Em quatro encontros online

Neste Advento, a Economia de Francisco convida-nos a redescobrir as razões da esperança

| 28 Nov 2023

Jovem grava podcast. Foto Movimento EoF

Os encontros poderão ser acompanhados em cinco idiomas (entre os quais o Português), na plataforma Zoom, a partir do link que já se encontra disponível na página d’A Economia de Francisco. Foto © Movimento EoF

 

Porque a política e a economia, as empresas e os negócios “não podem continuar a ser lugares de desespero”, e precisamos – mais do que nunca – de “aumentar os atos virtuosos e os exercícios de esperança”, o movimento A Economia de Francisco vai realizar, ao longo do Advento (tempo da espera e da esperança por excelência), quatro encontros online, que pretendem ajudar a redescobrir “as verdadeiras razões” dessa esperança. Os encontros serão gratuitos e abertos a todos, para que a esperança se torne “contagiosa, mais do que o desânimo”.

Subordinados ao mote “Esperar. Há tempo para a paz e um tempo pela paz”, os encontros arrancam já esta semana e irão realizar-se todas as quintas-feiras do Advento, pelas 20 horas (hora de Lisboa), podendo ser acompanhados em cinco idiomas (entre os quais o Português), na plataforma Zoom, a partir do link que já se encontra disponível na página d’A Economia de Francisco, informa um comunicado enviado ao 7MARGENS.

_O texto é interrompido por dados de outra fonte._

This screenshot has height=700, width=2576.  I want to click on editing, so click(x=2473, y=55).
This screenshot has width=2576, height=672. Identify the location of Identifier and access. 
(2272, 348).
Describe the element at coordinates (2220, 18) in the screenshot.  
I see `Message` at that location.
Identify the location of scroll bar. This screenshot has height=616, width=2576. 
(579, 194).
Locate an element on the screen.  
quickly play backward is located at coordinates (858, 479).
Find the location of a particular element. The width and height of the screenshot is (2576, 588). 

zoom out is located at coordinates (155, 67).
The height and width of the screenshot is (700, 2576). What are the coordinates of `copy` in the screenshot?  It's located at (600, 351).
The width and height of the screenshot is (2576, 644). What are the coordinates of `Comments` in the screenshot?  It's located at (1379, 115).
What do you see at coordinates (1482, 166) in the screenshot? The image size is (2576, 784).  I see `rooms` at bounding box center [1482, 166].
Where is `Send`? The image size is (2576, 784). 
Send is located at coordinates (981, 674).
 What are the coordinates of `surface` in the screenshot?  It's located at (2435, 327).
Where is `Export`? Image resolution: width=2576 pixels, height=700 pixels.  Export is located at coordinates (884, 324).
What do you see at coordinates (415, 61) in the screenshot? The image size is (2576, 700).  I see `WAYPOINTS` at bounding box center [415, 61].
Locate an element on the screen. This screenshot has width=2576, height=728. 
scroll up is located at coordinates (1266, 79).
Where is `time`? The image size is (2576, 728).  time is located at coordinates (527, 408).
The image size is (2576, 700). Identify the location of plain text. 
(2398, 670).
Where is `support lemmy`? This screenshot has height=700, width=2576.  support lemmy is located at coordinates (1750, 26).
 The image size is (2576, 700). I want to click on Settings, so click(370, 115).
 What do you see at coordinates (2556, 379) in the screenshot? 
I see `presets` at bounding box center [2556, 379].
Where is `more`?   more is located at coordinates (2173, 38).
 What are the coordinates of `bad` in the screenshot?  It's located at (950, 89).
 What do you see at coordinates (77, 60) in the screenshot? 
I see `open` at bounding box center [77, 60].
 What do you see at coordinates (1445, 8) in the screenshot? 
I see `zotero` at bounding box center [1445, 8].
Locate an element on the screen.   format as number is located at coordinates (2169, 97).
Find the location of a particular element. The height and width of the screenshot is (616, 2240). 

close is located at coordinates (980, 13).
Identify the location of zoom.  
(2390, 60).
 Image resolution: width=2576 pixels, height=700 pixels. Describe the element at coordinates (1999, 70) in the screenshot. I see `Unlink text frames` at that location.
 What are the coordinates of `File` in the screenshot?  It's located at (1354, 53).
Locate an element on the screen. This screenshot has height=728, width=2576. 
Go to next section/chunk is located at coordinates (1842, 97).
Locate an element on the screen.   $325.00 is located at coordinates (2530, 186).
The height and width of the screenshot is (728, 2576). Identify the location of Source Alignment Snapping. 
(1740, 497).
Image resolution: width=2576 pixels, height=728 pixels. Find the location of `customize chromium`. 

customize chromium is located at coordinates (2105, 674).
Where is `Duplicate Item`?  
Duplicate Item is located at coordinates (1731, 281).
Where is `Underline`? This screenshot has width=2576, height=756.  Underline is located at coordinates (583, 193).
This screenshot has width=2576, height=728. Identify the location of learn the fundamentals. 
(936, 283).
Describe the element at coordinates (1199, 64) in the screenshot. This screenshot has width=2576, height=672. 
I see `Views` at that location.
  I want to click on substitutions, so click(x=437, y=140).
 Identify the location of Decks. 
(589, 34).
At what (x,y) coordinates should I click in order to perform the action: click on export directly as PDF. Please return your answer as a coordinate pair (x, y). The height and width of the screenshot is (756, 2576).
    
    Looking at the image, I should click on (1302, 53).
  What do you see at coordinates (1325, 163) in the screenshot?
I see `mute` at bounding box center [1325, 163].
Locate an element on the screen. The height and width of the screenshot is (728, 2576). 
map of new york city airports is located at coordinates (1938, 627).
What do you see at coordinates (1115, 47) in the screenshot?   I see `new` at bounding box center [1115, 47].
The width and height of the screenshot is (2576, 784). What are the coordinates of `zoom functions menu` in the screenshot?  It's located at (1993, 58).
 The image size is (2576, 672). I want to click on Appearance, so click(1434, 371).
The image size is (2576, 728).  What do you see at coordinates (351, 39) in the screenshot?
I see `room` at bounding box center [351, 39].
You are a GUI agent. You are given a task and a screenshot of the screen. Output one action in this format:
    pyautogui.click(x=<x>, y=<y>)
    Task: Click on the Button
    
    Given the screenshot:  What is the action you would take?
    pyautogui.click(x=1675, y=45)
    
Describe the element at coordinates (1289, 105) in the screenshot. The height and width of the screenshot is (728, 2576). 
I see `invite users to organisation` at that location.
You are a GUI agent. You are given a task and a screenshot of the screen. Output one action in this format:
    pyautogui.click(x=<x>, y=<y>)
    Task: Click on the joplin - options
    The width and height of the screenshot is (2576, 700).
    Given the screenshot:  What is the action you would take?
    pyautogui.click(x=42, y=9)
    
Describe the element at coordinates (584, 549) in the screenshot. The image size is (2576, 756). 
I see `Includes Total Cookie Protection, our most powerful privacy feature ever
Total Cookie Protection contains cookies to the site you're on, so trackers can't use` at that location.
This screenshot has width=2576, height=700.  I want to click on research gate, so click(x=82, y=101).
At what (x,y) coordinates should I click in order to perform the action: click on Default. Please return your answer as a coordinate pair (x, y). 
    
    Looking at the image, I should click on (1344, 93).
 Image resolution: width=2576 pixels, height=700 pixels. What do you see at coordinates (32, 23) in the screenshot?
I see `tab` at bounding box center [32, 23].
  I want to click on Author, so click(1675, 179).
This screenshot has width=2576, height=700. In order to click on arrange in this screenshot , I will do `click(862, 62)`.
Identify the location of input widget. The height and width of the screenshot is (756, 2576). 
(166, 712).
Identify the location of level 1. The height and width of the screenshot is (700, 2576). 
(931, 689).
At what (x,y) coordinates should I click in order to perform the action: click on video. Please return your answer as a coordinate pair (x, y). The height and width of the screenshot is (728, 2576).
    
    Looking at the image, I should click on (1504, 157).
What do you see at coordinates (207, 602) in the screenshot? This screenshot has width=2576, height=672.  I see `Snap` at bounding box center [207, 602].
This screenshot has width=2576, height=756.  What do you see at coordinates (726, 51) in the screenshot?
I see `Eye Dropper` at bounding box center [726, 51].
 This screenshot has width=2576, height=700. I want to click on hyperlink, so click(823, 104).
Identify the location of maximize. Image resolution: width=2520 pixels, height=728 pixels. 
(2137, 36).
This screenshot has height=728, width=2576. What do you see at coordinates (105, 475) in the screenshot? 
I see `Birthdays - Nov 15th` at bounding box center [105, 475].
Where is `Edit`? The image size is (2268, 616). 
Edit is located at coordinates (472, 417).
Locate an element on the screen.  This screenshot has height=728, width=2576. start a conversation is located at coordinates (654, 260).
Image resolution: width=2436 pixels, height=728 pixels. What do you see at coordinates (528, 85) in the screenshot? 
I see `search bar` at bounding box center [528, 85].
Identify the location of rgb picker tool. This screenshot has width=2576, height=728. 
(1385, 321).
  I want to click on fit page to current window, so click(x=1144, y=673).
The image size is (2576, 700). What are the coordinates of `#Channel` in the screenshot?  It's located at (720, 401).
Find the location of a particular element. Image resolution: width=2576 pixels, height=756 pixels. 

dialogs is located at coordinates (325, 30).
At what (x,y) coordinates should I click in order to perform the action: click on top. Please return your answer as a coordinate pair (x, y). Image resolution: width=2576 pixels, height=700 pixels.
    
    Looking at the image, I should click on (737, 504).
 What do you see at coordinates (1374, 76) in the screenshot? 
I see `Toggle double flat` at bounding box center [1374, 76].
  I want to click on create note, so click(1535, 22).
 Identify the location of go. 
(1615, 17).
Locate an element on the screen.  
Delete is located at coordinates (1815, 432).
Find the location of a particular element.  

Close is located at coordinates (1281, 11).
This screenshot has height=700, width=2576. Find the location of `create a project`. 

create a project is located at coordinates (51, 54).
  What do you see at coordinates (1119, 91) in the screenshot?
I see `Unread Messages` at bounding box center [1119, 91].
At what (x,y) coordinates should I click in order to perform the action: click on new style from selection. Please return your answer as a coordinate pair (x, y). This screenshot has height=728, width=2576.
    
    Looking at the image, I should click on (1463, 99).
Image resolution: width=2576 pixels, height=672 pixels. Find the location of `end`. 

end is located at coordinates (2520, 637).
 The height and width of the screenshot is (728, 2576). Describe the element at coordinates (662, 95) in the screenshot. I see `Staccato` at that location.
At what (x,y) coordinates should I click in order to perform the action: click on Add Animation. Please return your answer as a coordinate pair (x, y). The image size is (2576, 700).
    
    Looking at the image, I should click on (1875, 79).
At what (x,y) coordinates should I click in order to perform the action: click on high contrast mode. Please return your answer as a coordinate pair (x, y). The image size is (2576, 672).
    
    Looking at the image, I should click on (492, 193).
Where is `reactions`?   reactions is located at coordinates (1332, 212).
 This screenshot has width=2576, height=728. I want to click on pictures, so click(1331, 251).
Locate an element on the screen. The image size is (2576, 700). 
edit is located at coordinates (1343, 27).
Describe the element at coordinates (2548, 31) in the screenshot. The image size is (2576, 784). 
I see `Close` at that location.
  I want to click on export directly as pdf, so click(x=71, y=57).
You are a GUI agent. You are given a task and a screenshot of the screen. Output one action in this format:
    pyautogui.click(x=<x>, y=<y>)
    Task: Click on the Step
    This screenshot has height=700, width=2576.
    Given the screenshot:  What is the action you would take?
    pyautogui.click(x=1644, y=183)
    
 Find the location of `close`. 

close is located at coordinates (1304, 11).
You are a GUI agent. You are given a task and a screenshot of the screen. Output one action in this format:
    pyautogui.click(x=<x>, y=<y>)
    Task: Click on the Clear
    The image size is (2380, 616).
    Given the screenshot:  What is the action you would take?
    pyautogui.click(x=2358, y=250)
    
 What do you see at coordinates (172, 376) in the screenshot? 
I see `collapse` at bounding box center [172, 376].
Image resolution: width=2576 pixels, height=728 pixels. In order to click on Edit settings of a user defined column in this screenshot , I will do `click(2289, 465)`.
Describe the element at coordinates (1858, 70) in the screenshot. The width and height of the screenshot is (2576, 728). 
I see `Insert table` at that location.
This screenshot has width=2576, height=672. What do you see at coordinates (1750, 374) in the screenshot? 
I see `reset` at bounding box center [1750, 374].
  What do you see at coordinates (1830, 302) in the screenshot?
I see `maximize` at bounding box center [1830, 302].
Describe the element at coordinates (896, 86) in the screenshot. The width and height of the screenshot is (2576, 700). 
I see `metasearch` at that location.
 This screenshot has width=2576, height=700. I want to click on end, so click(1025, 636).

Os encontros começarão com a reflexão de um orador convidado e cada um dos quatro oradores fará a sua intervenção a partir de um “lugar significativo” do planeta. A primeira reflexão, subordinada ao tema “A esperança não vã na terra do ainda não”, caberá ao economista e investigador Luigino Bruni, coordenador científico d’A Economia de Francisco, que a fará a partir do Santuário da Natividade em Greccio (Itália), local onde São Francisco de Assis teria criado o primeiro presépio da História.

Cartaz iniciativa de advento dA Economia de Francisco

Os encontros começarão com a reflexão de um orador convidado e cada um dos quatro oradores fará a sua intervenção a partir de um “lugar significativo” do planeta.

De Florianópolis, no Brasil, o padre Vilson Groh, dedicará a sua intervenção – que abrirá o segundo encontro – ao tema “Sempre tereis pobres entre vós (Mc. 14, 7)”. Diretamente de Belém, o economista Fadi Kattan e o Caritas Baby Hospital testemunharão o que significa “Não descansar enquanto não houver paz” no terceiro encontro. E, finalmente, da Praça São Pedro, que abriga o Monumento aos Migrantes “Anjos Desconhecidos”, Amaya Valcarcel, do Serviço Jesuíta aos Refugiados, apresentará uma reflexão a partir do Evangelho de Mateus, capítulo 25: “Era estrangeiro e acolhestes-me”.

Os encontros, que incluirão também espaço para o diálogo e momentos artísticos, visam “reacender” a esperança “especialmente juntos, para recomeçar na política, nos negócios, nas empresas, que não podem continuar a ser lugares de desespero”, dizem os organizadores da iniciativa.

“Na verdade, existe – recordam os jovens do movimento – uma ligação profunda entre esperança e espera, como sugere o verbo esperar nas línguas espanhola e portuguesa no seu duplo sentido de esperança e espera. Não somos nós que geramos esta esperança, é uma dádiva e como tal nenhuma tristeza e desespero do presente pode roubá-la de nós”, concluem.